This growing counter-culture of highly personal, highly experimental game design has faced criticism, resistance and even aggression from incumbent communities – the self-identifying ‘gamers’ – who think they know what games should be: the same thing they’ve always been. Many people who demand guns, explosions and intensity (which is all good), somehow see the existence of quiet, kind, thoughtful games as a threat. In 2013, when the developer Zoe Quinn released her interactive fiction game Depression Quest on PC, she was threatened with physical harm. Dealing with mental health was considered provocative. Somehow in video games, vulnerability is a political act.

The games I saw being made at Stugan, being shown and shared at IndieCade, Now Play This and Mild Rumpus, are important and they will not be pushed from the industry. Video games are culture, and culture reflects life. For a lot of people, life is hard right now: global economies are failing, money is tight; 2016 has been a year of mourning and political upheaval, old certainties have crumbled. It’s no coincidence that we’ve seen an explosion of interest in self-care concepts like hygge and mindfulness. In difficult times, we seek simple, meaningful pleasures: we need to take care of ourselves, we need to wrap ourselves up against the cold.

Not all of the games I’ve seen this year are comforting or “nice” in the sense of being pleasant experiences. But they are real, personal and powerful. Like all true art, they invite us into the most intimate thoughts and feelings of others. Sometimes that’s what is needed: a way back to the warmth.

Five personal games to look out for in 2017

A selection of highly subjective and intimate projects set to arrive next year

The kind of place you want to climb inside and live in … 29. Photograph: Humble Grove

29 (Humble Grove)

Your tasks -
a) Repeat the passage on personal game design word for word, everything from "Not all of the" down to "to the warmth.".
b) In the passage on personal game design, what game did Zoe Quinn release in 2013?
You won't need the material that comes after this passage on personal game design.

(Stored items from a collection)
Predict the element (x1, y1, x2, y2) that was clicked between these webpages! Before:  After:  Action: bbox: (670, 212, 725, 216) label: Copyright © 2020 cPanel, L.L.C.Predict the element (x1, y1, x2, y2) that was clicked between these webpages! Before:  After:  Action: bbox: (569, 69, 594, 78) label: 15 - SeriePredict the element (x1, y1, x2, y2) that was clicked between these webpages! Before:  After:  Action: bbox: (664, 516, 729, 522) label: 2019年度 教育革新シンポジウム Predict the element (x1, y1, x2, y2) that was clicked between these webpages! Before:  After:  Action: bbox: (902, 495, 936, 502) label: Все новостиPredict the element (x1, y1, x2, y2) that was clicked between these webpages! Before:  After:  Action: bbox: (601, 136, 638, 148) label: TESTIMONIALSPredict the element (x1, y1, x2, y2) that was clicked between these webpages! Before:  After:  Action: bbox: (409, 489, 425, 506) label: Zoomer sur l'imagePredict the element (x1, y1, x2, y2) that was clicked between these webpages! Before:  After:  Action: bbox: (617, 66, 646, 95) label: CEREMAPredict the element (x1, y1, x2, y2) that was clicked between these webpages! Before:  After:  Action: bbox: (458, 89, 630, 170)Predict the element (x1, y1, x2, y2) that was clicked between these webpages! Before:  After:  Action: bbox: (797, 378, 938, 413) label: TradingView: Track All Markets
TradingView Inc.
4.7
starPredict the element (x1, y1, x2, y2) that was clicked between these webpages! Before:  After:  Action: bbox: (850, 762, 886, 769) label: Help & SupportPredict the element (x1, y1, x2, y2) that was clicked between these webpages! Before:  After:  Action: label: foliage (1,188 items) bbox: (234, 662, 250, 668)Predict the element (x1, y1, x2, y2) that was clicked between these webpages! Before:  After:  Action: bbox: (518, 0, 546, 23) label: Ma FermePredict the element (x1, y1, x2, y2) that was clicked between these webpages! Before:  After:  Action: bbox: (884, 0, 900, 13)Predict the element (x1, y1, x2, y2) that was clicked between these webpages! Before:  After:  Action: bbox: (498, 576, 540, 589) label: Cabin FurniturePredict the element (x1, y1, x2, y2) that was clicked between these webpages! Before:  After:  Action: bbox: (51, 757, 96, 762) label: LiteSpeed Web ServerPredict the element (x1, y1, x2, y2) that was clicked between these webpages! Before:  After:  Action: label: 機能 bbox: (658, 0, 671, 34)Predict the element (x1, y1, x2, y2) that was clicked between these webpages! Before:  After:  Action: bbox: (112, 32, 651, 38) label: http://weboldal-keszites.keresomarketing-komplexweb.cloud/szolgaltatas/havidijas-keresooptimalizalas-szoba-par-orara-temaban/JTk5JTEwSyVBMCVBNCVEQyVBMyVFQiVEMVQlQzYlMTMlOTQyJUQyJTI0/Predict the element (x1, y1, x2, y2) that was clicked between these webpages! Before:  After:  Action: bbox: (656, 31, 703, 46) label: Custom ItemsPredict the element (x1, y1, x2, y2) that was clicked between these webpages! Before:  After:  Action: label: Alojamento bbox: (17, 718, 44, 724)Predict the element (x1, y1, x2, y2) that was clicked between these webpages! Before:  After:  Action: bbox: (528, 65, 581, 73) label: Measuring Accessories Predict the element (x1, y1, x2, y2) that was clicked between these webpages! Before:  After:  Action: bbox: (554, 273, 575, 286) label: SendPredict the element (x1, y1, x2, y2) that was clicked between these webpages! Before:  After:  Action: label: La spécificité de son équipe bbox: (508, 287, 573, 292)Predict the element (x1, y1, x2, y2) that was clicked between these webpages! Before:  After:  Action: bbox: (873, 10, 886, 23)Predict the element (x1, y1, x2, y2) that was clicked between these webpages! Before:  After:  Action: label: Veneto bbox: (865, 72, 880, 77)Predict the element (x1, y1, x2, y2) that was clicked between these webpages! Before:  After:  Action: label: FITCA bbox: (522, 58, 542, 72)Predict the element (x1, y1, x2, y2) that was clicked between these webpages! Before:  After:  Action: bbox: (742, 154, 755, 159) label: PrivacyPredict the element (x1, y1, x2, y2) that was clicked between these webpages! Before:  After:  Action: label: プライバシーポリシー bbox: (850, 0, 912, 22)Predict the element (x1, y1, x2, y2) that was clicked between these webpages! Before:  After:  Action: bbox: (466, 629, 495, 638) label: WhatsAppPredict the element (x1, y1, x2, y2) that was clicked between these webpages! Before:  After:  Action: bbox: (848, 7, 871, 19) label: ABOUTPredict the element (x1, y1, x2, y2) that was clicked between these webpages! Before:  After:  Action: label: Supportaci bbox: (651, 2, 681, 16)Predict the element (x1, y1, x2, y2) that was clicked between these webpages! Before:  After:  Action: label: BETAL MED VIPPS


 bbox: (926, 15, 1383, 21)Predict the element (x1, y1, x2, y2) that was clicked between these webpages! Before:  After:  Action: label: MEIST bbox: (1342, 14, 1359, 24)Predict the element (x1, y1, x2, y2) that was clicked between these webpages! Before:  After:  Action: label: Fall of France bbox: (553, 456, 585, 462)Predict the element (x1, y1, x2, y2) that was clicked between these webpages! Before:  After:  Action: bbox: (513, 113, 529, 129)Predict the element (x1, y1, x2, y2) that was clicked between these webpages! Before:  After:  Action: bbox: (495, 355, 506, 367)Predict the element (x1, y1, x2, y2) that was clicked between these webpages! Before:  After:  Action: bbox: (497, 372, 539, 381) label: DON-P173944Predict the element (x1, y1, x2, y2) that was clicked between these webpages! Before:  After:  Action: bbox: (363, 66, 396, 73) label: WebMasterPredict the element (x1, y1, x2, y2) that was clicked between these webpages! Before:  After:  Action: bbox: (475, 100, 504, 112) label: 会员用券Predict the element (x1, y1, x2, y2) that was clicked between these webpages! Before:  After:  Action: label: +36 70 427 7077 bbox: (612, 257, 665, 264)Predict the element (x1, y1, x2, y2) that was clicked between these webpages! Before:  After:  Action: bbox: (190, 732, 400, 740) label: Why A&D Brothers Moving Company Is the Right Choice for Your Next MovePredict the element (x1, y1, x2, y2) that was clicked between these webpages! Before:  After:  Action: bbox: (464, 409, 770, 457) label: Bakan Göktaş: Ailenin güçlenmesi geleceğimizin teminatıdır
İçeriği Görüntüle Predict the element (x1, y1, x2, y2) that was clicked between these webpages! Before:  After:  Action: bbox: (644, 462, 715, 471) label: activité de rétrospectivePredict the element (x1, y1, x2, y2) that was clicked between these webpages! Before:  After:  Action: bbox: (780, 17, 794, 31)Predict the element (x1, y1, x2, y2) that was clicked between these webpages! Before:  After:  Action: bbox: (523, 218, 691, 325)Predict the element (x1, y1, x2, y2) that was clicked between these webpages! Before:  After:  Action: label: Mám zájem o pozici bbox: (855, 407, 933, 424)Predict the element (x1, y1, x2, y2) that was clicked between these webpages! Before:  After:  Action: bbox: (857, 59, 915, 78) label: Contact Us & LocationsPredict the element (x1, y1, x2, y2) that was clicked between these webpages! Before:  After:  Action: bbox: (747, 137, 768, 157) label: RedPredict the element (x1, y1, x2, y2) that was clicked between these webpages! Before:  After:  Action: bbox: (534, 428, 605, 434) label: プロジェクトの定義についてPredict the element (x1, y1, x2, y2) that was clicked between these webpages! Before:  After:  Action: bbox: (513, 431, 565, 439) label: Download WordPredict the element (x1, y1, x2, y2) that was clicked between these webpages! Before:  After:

Solutions to the problems -
a)
Not all of the games I’ve seen this year are comforting or “nice” in the sense of being pleasant experiences. But they are real, personal and powerful. Like all true art, they invite us into the most intimate thoughts and feelings of others. Sometimes that’s what is needed: a way back to the warmth.

b) Depression Quest, an interactive fiction game for PC.